### Selected excerpt
=== Section Start ===
29 March 2014

The New Poverty Line: A Methodology Deeply Flawed

The New Poverty Line:
A Methodology Deeply Flawed
Madhura Swaminathan*
This note discusses the Report of the Expert Group to Review the Methodology for Estimation
of Poverty. The Report recommends the use of the existing official urban poverty line as the
poverty line for rural and urban India. While the main reasons cited for this choice are those of
convenience (statistical consistency over time) and ‘general acceptability’, the new poverty line,
it is claimed, also provides for minimum nutritional, health, and educational outcomes. These
justifications do not stand up to scrutiny. In respect of nutrition, the new poverty line is based
on lower calorie norms than used in earlier estimates, and these norms refer to the minimum
intake for persons engaged in light activity. In relation to education and health, the fact that
expenditure at the poverty line on education and health equals the median expenditure does not
ensure adequate outcomes in terms of education and health.
For some years, the Government of India has been under pressure to change the norms
for calculating the official poverty line. The current norms have resulted in a gross
and manifest under-estimation of the numbers of the poor, and, consequently, in the
exclusion of hundreds of millions from development programmes that are based on
the identification of households defined to be below the poverty line (or BPL). The
exclusion of malnourished households from the public distribution system (PDS) has
been the most visible form of such exclusion; exclusion also characterizes a wide range
of development schemes that are based on the principle of targeting BPL households.
The current poverty line is based on a survey of consumer behaviour conducted in
1973-74. Based on this survey, a consumption basket was proposed that would ensure,
on an average, 2100 calories per person per day in urban areas and 2400 calories per
person per day in rural areas. The poverty lines that were then established have been
criticized for being too low, and for focusing exclusively on food consumption norms,
with no allowance being made for expenditure on, inter alia, health, education, and
other basic needs (for example, Saith, 2005).
In November 2009, the Report of the Expert Group to Review the Methodology for
Estimation of Poverty (chaired by Professor Suresh Tendulkar) was submitted to the
Planning Commission (GoI, 2009). This much-awaited report was expected to present
a new and more realistic measure of poverty.
The best-known outcome of the Report of the Tendulkar Committee is that the
poverty line that it has proposed is higher than the current poverty line for rural areas,
Indian Journal of Human Development, Vol. 4, No. 1, 2010
* Professor, Indian Statistical Institute (ISI), Kolkata.
122 Indian Journal of Human Development
and has resulted in a dramatic increase in the proportion of the rural poor in India.
=== Section End ===
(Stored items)
=== Section Start ===
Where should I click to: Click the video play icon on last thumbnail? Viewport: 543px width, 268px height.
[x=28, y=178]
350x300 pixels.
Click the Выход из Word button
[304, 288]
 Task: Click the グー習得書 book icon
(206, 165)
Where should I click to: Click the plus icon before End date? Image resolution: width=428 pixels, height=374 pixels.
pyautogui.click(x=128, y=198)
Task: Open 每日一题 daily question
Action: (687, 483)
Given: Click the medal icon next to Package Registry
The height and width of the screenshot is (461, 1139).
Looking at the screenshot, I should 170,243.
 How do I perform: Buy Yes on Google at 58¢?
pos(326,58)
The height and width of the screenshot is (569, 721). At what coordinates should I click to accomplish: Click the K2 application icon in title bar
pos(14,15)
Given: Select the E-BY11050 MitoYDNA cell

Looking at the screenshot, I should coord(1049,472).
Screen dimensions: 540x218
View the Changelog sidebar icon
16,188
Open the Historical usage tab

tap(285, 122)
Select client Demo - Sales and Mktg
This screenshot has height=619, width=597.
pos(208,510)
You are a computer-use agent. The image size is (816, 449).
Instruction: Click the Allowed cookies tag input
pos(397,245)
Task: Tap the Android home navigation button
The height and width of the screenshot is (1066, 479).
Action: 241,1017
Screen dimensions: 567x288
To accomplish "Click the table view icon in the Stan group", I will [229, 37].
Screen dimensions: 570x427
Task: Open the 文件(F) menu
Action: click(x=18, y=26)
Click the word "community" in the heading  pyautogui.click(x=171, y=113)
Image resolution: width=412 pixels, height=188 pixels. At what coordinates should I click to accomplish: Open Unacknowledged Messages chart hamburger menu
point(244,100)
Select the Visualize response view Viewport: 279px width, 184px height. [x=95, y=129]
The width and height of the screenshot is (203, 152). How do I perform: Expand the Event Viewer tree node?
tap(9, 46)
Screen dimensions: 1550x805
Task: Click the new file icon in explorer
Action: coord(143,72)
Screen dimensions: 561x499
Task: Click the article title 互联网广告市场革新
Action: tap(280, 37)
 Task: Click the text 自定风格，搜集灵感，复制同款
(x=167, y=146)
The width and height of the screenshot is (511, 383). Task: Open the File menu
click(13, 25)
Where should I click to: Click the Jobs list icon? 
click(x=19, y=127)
=== Section End ===
### Work instruction 1
Copy the poverty line note from "The current poverty line is" down to "example, Saith, 2005).", and switch "calories" to "kilocalories".
### Work instruction 2
Proceed with the poverty line note from the point where it stops.

### Written answer 1
The current poverty line is based on a survey of consumer behaviour conducted in
1973-74. Based on this survey, a consumption basket was proposed that would ensure,
on an average, 2100 kilocalories per person per day in urban areas and 2400 kilocalories per
person per day in rural areas. The poverty lines that were then established have been
criticized for being too low, and for focusing exclusively on food consumption norms,
with no allowance being made for expenditure on, inter alia, health, education, and
other basic needs (for example, Saith, 2005).

### Written answer 2
The major contribution of the Report is a total revision in the methodology used to
construct price indices to compare rural and urban prices in different states and the
state-level prices indices with the all-India price indices. ‘New’ or revised poverty
lines are proposed for the rural areas of all the states as well as for the country on the
basis of the use of new price indices with the existing urban poverty line. The revised
all-India rural poverty line is higher than the earlier poverty line. Consequently, at the
all-India level, the Report estimates that 41.8 per cent of the rural households were
below the poverty line in 2004-05, as compared to the current estimate of 28.3 per
cent of rural households. While the main outcome of the Report is thus to raise the
share of the rural population below the official poverty line by about 14 percentage
points, its methodology is deeply flawed. The poverty line that it proposes actually
depends on reduced calorie consumption, and fails to provide for reasonable household
expenditures on schooling and health.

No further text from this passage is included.